Los teóricos del proceso separatista, los estrategas del golpe de Estado, los tácticos de la toma de control de puertos y aeropuertos y los miembros de los inauditos Comités de Defensa del Referéndum están en máxima alerta por si es requerida su actuación para responder al presunto torpedo del artículo 155 de la Constitución. Esta gente, representativa en el mejor de los casos del mandato de su cuadrilla de amigos, está dispuesta a salir a la calle al llamado de la Assemblea Nacional, de Òmnium o del consejero de Interior, Joaquim Forn, para "defender" el "resultado de las urnas" del 1-O.

La diferencia con los episodios de 2011, 2014 y 2015 es que los Mossos, fueran o no partidarios de la independencia y de la proporcionalidad policial, intentaron que se cumpliera la ley (al menos la hipotecaria) y restablecer el orden con un uso de la violencia que Mas consideraba no sólo "legítimo" sino "democrático". Entre medias, episodios como el de la ciudadana Ester Quintana, que quedó tuerta en la huelga general del 12 por una bala de goma, y tres inmovilizaciones que se saldaron con la muerte de los detenidos, sucesos que fueron borrados del expediente de los Mossos en el lapso entre los abatimientos de terroristas el pasado agosto (calificados por la CUP, socios de Puigdemont y Junqueras, como "ejecuciones extrajudiciales") y la pasividad en situaciones como la del 20 de septiembre en la Consejería de Economía, cuando una turba intentó linchar a una secretaria judicial y a los agentes de la Guardia Civil que registraban los despachos de los responsables logísticos del 1-O.
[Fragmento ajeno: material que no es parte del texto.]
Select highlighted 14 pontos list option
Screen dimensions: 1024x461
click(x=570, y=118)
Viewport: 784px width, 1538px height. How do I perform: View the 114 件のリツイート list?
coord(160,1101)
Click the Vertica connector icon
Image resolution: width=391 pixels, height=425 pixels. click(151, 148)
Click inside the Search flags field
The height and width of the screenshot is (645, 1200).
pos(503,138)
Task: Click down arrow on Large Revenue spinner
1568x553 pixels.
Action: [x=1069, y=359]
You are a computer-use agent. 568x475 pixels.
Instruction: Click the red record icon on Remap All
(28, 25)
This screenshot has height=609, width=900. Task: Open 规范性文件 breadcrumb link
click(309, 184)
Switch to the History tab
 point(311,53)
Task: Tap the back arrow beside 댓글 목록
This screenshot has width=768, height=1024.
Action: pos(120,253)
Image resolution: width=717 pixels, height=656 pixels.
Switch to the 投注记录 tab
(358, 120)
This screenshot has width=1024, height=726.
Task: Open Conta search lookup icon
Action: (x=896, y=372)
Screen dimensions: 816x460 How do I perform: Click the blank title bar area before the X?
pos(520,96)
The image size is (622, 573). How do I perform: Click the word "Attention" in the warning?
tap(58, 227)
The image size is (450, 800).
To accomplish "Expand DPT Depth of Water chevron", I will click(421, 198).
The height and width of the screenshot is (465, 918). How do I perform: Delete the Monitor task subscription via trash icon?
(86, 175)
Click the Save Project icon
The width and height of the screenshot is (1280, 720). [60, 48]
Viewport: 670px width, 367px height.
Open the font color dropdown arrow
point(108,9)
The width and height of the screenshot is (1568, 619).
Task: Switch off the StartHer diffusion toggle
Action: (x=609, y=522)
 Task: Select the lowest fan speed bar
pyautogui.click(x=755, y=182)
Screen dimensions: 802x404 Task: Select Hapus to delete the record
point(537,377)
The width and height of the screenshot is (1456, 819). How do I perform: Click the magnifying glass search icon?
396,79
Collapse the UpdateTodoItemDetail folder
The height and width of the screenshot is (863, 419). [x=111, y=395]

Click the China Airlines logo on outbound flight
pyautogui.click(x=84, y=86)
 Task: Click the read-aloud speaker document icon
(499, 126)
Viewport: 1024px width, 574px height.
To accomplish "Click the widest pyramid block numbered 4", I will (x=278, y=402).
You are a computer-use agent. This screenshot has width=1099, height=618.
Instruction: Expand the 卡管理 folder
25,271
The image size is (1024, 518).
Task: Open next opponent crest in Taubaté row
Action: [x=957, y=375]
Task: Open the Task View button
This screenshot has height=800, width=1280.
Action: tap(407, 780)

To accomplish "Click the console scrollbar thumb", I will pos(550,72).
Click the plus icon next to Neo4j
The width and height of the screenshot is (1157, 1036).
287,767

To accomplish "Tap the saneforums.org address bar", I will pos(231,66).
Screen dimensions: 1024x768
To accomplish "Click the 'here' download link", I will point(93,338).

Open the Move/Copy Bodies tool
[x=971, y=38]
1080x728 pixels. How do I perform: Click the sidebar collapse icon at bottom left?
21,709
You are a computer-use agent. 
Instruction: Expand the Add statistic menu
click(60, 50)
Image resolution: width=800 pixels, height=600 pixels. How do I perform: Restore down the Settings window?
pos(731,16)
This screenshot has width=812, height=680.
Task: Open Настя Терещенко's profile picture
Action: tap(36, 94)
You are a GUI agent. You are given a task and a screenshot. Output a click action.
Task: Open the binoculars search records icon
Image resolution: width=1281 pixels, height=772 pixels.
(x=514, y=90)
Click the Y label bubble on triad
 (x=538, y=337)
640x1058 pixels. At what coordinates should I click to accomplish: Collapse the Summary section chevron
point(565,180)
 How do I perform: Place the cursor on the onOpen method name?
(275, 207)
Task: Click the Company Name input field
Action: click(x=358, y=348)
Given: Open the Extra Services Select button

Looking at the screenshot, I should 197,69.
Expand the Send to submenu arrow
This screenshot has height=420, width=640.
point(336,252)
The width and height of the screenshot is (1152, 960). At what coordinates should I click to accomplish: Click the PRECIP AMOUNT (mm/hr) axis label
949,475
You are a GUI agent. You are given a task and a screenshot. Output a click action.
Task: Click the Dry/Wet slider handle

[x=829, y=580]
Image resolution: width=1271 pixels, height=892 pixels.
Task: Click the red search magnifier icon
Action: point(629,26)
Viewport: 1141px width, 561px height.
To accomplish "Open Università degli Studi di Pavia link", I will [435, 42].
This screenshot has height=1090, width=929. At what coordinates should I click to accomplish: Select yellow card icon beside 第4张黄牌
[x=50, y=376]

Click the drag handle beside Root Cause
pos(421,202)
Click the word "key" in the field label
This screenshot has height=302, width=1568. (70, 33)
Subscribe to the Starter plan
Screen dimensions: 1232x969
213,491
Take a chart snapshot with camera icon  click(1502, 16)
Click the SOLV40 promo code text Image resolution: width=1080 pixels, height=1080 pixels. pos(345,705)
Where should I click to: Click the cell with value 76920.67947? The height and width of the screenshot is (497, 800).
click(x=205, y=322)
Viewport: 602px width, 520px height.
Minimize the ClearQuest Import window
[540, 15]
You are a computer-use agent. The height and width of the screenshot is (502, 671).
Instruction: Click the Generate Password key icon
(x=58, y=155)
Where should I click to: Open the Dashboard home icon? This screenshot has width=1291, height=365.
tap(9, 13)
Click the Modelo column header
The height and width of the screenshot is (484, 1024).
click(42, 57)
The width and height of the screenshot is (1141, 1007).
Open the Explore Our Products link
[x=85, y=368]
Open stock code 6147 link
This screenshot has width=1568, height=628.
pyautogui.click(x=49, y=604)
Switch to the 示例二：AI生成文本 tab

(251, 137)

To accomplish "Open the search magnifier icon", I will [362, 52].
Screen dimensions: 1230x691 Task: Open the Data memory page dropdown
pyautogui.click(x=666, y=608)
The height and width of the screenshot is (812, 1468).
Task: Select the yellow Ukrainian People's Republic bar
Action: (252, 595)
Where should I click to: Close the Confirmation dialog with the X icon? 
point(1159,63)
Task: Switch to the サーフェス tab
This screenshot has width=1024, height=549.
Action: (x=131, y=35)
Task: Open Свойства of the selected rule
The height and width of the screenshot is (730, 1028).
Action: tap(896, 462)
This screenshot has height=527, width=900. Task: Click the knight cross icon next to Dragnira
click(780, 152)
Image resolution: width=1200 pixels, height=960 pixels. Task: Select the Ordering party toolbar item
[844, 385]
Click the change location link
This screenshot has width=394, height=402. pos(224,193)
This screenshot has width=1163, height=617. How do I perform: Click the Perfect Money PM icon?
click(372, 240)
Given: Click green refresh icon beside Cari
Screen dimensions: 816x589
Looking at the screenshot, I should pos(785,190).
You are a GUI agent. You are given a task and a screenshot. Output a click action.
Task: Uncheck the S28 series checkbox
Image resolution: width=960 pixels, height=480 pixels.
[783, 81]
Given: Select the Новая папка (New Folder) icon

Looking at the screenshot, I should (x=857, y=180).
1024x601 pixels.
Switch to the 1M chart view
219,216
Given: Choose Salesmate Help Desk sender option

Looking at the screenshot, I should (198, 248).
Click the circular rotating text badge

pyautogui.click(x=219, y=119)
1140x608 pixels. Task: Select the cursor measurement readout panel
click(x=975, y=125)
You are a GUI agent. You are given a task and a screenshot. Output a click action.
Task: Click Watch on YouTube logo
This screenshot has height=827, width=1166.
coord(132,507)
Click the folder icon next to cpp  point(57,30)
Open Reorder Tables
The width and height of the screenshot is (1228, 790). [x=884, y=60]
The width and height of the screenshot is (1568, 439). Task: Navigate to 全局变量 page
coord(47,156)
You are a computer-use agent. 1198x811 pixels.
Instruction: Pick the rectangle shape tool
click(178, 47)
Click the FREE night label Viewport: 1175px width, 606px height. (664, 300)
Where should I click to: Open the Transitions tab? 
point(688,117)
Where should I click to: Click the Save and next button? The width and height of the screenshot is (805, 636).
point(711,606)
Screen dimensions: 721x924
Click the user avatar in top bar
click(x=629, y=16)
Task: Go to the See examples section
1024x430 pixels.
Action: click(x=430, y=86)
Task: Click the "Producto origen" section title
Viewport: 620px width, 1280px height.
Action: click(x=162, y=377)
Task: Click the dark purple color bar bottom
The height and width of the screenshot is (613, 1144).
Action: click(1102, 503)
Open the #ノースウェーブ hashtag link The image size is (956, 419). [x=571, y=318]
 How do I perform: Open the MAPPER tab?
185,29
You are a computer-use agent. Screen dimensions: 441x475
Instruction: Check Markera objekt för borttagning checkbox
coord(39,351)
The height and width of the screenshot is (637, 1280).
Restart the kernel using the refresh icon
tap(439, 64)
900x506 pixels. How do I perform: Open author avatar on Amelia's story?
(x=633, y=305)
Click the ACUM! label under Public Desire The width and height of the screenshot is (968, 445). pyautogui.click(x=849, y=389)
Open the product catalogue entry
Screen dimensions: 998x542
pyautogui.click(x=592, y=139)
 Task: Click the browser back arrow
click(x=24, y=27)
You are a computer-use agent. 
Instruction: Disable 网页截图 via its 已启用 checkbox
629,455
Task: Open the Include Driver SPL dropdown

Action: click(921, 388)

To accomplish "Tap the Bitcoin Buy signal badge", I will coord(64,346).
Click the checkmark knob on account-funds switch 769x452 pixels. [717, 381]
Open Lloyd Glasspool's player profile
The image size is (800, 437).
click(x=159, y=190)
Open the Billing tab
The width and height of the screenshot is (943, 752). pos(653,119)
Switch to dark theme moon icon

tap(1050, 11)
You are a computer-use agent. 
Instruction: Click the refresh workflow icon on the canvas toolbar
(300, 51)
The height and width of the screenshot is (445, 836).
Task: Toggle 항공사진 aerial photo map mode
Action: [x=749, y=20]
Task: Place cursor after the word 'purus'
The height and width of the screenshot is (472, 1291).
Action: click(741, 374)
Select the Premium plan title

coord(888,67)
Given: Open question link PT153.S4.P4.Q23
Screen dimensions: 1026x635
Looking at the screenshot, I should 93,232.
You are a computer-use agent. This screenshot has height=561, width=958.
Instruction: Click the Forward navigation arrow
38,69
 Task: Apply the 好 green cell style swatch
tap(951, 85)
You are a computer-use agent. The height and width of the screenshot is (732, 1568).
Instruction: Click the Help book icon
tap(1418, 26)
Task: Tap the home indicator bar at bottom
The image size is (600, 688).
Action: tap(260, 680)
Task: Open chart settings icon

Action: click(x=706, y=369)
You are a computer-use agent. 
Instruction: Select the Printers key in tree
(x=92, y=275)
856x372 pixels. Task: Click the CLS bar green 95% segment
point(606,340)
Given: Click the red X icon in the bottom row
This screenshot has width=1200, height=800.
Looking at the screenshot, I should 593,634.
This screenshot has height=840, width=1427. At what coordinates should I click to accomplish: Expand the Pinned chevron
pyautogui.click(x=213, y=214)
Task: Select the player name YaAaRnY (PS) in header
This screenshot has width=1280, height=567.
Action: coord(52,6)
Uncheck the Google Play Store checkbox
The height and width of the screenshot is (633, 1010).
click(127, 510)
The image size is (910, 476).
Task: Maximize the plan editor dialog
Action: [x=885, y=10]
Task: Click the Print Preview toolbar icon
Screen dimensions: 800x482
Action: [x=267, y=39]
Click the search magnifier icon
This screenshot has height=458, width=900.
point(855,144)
Buena parte de las expectativas de éxito de los golpistas se fundan en el papel de los Mossos. Entienden que no es lo mismo derribar un ayuntamiento que cepillarse un Estado, pero también que si sólo hay mil tipos dispuestos a pegarle fuego a Barcelona con los Mossos enfrente, son bastantes más quienes estarían dispuestos a sumarse a una huelga general indefinida si la policía autonómica protege a los piquetes de los siniestros comités de la CUP. En estas circunstancias, conceder otra prórroga a Puigdemont es una imprudencia temeraria que permite a los separatistas alimentar un clima proclive a la violencia con la alusión constante a las cargas policiales del 1-O en sus medios y a tensar a los voluntarios de la ANC y Òmnium dispuestos a apoderarse de manera pacífica, pero por la fuerza, de las infraestructuras básicas. Una de las claves es que los aspirantes a héroes de la "in-inde-independència!", sean veteranos de Can Vies o panteras grises, folloneros subsidiados o niñorrastas de papá, tienen más miedo a los Mossos que a la Guardia Civil y a la Policía Nacional, entre otras cosas porque los primeros llevan pegándoles durante años con mucha más contundencia que la contemplada el infausto 1 de octubre pasado. Ni siquiera la propaganda de TV3 consigue arrancarles el recuerdo de la brutalidad policial de los Mossos sobre sus atolondradas cabecitas. Por no hablar de la brutalidad policial implícita en incumplir las órdenes de los jueces.